Young Earth geologist's ten-year old volcanic rock sample and its grossly overestimated radiometric age violated standard submission protocol.
In a recent interview on Creation Ministries International (CMI) YouTube channel, geologist Tas Walker discussed the results of radiometric dating on a rock sample acquired from the Mount St. Helens (Washington State, USA) eruption in 1980. The 'whole rock' sample, which formed about 10 years after the eruption, was sent to Geochron Laboratories of Cambridge, Massachusetts and yielded an age of 350,000 years. The results of the study were published by Dr. Steve Austin in a paper titled, Excess Argon Within Mineral Concentrates from the New Dacite Lava Dome at Mount St Helens Volcano (1996). Because of these results, Dr. Walker questions the validity of the radioisotope Potassium-Argon (K-Ar) dating method, saying, "...the lessons of Mount St. Helens [rock sample] is direct evidence that the dating methods... there's a problem with them... a big problem" (source, time 35:05, 2023). At the same time, he acknowledges that this "problem" with radiometric dating doesn't prove the earth is young.
Dr. Austin's research on the ten-year old volcanic rock sample and its grossly overestimated radiometric age drew criticism from the scientific community. Primarily, that the instruments used by the laboratory at the time were not calibrated to analyze rock samples younger than two million years (source). In the CMI interview above, Dr.

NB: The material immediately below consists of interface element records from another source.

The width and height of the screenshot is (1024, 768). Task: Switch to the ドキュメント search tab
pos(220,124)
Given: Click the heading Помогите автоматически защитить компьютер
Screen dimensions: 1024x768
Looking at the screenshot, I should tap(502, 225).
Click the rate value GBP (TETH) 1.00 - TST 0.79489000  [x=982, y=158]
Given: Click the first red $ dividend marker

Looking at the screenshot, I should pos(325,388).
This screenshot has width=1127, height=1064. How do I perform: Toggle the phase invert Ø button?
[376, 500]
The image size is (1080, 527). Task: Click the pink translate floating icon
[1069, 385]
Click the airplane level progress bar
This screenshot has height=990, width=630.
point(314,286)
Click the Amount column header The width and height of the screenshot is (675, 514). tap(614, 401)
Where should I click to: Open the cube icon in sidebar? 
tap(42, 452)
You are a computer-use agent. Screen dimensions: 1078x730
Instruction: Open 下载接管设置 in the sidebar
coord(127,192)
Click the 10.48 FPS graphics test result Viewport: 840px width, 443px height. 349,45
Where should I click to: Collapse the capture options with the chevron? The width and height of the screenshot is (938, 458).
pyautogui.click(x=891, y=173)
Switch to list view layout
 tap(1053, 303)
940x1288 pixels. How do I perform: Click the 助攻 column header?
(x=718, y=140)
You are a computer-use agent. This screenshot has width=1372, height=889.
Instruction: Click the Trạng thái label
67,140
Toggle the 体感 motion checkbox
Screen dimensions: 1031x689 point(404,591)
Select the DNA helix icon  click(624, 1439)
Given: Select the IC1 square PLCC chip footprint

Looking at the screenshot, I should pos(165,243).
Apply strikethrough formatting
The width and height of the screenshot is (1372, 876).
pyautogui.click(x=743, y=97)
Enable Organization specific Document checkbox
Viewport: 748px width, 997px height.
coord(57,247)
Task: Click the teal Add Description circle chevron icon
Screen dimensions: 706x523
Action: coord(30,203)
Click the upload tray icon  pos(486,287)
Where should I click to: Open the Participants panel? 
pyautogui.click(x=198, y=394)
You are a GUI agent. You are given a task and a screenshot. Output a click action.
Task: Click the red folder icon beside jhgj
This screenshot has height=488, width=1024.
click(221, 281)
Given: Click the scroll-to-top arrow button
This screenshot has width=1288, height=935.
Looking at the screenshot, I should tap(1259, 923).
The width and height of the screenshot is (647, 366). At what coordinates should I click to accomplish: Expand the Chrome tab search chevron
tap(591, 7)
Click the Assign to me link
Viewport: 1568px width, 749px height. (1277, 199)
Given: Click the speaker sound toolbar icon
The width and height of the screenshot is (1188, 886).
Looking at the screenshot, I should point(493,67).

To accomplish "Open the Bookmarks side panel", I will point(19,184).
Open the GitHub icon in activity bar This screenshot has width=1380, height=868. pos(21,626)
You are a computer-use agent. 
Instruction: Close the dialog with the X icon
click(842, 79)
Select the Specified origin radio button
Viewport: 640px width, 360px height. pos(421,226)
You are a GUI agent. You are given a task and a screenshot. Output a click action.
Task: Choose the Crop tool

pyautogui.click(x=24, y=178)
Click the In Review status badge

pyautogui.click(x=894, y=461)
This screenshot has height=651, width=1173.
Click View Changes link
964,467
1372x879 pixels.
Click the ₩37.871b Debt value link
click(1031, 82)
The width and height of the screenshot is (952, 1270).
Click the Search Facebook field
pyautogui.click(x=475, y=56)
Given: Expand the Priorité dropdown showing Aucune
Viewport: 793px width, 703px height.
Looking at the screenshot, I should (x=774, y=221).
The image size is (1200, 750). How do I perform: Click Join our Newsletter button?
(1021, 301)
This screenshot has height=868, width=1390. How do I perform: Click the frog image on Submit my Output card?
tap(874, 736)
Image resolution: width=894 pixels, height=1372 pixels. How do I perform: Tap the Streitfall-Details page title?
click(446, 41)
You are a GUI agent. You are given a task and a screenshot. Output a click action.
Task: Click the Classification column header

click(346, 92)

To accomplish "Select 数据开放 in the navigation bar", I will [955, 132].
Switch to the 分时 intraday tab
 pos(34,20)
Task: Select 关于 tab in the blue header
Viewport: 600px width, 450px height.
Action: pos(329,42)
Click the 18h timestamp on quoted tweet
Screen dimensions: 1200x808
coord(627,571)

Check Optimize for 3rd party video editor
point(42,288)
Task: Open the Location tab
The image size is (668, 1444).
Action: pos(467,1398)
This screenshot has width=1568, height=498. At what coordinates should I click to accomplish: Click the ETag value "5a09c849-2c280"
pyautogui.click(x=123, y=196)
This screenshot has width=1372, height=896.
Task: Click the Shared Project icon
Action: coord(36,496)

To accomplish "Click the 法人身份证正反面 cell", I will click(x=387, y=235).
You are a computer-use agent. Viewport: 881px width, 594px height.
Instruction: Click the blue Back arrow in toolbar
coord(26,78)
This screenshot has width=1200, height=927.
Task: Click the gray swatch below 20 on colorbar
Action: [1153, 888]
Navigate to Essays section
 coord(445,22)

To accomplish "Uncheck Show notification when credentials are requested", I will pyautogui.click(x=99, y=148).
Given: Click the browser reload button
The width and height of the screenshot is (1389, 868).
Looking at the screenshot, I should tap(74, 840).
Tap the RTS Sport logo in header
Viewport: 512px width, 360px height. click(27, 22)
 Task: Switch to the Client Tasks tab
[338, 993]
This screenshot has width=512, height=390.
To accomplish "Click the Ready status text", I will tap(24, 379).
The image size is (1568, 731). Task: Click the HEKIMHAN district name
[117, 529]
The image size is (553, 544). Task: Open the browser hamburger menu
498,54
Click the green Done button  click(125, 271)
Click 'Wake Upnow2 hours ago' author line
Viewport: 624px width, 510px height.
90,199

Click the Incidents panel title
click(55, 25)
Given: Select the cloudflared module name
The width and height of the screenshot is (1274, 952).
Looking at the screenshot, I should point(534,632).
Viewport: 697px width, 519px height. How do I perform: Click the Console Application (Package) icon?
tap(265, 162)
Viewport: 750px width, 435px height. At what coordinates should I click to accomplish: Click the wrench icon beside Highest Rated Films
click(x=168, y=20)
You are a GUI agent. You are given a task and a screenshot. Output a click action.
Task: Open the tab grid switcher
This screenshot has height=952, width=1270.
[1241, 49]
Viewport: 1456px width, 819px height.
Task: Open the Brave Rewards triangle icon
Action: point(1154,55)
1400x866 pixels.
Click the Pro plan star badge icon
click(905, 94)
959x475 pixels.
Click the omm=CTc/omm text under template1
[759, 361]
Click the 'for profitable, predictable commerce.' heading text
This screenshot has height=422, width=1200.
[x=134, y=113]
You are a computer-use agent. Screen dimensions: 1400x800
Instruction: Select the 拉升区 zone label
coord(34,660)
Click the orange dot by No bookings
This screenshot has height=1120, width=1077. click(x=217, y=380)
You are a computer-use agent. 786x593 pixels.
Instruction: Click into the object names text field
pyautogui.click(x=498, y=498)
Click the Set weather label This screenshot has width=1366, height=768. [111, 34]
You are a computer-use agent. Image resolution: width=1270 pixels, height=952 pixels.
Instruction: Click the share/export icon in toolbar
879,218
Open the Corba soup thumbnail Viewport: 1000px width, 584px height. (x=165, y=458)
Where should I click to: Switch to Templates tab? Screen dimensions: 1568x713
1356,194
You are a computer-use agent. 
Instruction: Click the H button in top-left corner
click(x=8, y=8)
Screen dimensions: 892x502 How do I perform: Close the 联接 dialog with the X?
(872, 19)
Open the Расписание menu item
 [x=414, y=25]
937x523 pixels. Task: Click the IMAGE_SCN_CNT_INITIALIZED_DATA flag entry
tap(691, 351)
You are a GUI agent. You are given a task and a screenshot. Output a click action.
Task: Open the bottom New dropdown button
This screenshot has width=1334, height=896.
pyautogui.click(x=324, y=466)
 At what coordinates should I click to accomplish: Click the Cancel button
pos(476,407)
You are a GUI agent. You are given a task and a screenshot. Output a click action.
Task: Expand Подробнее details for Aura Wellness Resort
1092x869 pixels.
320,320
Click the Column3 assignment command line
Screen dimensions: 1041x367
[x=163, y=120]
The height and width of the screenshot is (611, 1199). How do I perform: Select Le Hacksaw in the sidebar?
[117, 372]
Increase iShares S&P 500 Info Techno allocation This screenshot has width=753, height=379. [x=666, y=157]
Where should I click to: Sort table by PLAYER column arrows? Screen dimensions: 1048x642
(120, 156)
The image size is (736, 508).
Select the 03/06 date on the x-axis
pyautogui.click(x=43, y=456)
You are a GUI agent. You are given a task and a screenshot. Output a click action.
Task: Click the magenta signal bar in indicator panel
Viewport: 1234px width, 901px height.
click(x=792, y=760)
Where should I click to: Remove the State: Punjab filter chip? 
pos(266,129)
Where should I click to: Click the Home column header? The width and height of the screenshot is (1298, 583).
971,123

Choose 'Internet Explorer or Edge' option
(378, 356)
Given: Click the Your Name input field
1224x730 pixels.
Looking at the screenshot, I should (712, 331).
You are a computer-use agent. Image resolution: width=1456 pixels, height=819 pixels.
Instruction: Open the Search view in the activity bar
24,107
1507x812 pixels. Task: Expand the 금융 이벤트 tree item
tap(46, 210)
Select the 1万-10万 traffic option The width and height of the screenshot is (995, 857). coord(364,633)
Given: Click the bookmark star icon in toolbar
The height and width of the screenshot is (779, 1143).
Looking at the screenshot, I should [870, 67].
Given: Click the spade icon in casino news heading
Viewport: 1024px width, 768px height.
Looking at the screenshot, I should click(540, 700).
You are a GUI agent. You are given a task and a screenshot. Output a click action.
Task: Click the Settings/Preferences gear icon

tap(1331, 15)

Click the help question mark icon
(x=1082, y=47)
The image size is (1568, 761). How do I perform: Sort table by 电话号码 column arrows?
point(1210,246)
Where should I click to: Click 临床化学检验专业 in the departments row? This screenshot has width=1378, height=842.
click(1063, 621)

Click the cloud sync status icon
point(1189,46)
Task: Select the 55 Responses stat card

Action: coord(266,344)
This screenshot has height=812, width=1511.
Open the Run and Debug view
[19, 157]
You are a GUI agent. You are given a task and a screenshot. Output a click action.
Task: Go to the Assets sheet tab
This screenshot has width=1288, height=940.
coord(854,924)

Walker was asked whether or not Dr. Austin told the lab the origin of the rock and it's date of formation. He answered, "I can't remember if he told them exactly that in this case. Often that is required so that the laboratory knows the ballpark of where, what sort of date to expect, and how to calibrate, and how to adjust their instruments." (source, time 3:55, 2023). Dr. Austin's paper reveals that he did not tell the lab where the rock sample came from or that it was only ten years old. He only told the lab that the sample came from dacite (a volcanic rock formed from lava) and to "expect low argon" (source, under K-Ar analysis).
Furthermore, the radioactive isotope of potassium, 40K, has a long half-life of 1,250 million years (source) and has only been used to date rocks an young as 20,000 years old (source). Knowing this, Dr. Austin should never have expected reliable dating results using the Potassium-Argon (K-Ar) method on a rock sample that was only ten years old. In this way, Dr. Austin's dishonest communication with Geochron Laboratories and his misuse of the dating method in regard to the Mount St. Helens rock sample renders the results invalid, and so, does not undermine radiometric dating methods as supposed by Young Earthers.
Dr. Austin seems to have abandoned his Mount Saint Helens rock research from thirty years ago, as he never refers to the grossly overestimated Potassium-Argon (K-Ar) dated rock age in a six-part video produced by Awesome Science Media in 2013 called, Flood Geology | Episode 1 | Mount St. Helens | Dr. Steve Austin. More recently in a 2020 video for, Is Genesis History?, Dr. Austin again still avoids mentioning the grossly overestimated ten-year old rock sample as evidence for the supposed unreliability of radiometric dating. (How Can Mount St. Helens Help Us Understand Noah's Flood? - Dr. Steve Austin).
Oddly, geologist Dr. Andrew Snelling, who already confirmed the presence of more than 500 million years worth of decay in the Grand Canyon with radiometric analysis, uses Dr. Austin's research as one of his "concrete examples" of the supposed unreliability of radiometric dating in a July 21, 2023 Answers in Genesis lecture called, Why Radioactive Dating CANNOT Be Trusted (time, 9:25).